The Lost Cities, the underground.
Home.
It was foolish to even think about--Havenfield had one of the first places overrun with all those animals around. And the people she wanted so desperately to hold her wouldn’t be there anyways.
She needed to stop thinking so hopelessly about the past. It was gone. Remembering it did nothing but propagate heartbreak and regrets.
Linh inhaled sharply, jerkily, and Sophie’s shot to her, the crease between her brow, the gritted teeth, the--
“What the hell,” Sophie gasped, leaning forward involuntarily with disbelief, the sudden movement sending them spinning as they floated along.
Linh grimaced, offering a shy, embarrassed smile as she flexed her hand. It was...iridescent. The surface of her skin was separated into small, chaotically organized sections, reflecting the light from Marella’s skin off her own. The effect was not local, instead spreading up her entire arm, across her chest, over her face--every inch of skin.
Rainbows of faint color refracted, lighting her up and setting her aglow, a muted complement to Marella’s intense blaze.

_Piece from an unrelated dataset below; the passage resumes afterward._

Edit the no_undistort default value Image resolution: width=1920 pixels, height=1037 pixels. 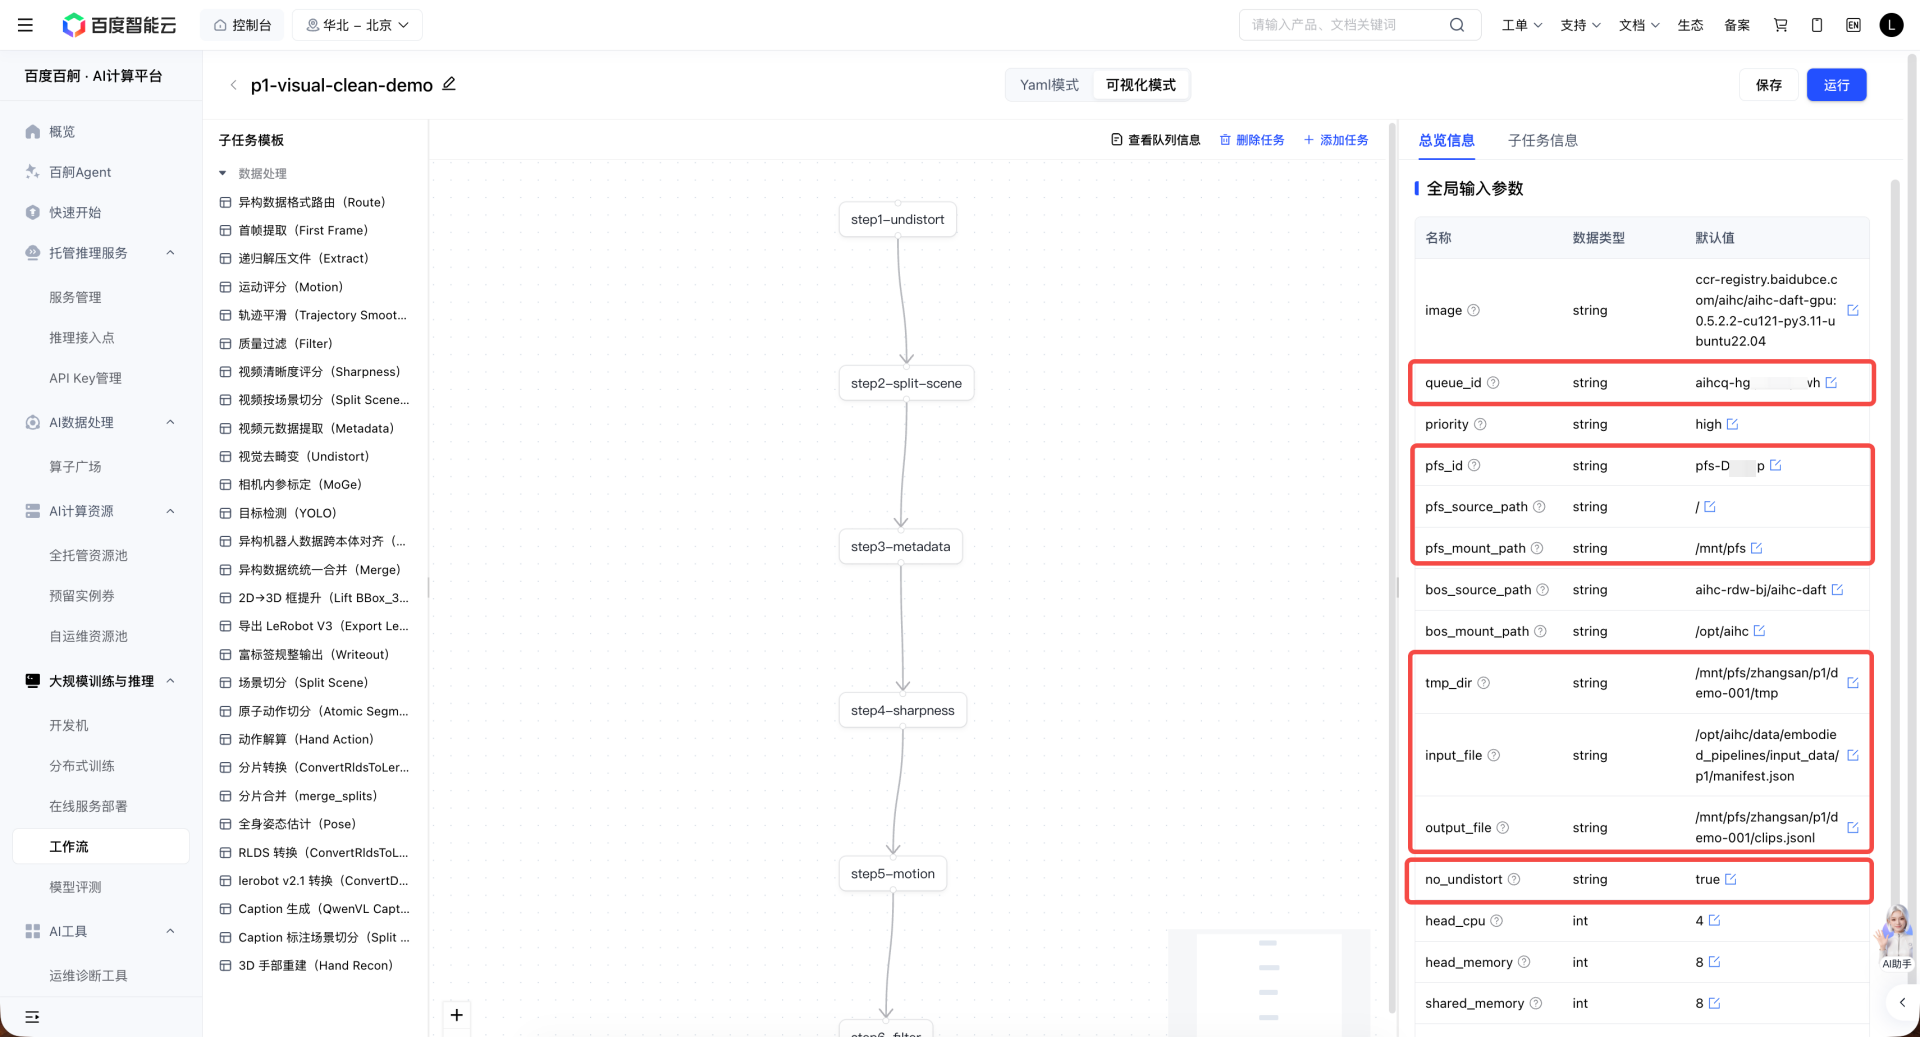pos(1730,879)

Linh’s muscles spasmed, disrupting the brief serenity as she glanced down at Marella, exhaling heavily. Shit. How badly had she been hit? How close had she been to Marella when she’d gone off like a bomb?
Close enough that she tagged along on Sophie’s teleportation. Close enough to make skin to skin contact. Shit.
How badly was Sophie hurt? Adrenaline still buzzed through her as they floated, but it became less and less with each second, even as Linh’s clear pain marred her determined face.
Dammit. What was she supposed to do in situations like this? Burns--how did you treat burns?
“We need to leave now,” she said, gentle. The next step was to get them out of here. They couldn’t do anything just floating around in the void, and they’d left their other friends behind.
Fuck.
It hadn’t even registered until that very moment. How long had they sat here, what had happened back at the gnomish village? Were they all looking for them? They’d just vanished out of the sky--
“Okay,” Linh whispered, and it broke Sophie. Whatever happened, she had two injured friends on hand, alongside her own injure body.
She conjured up the clearest picture she could of the village, the one she knew by heart, had stared at so solemnly she could tell you how many flowers dripped down the shattered window even without her photographic memory.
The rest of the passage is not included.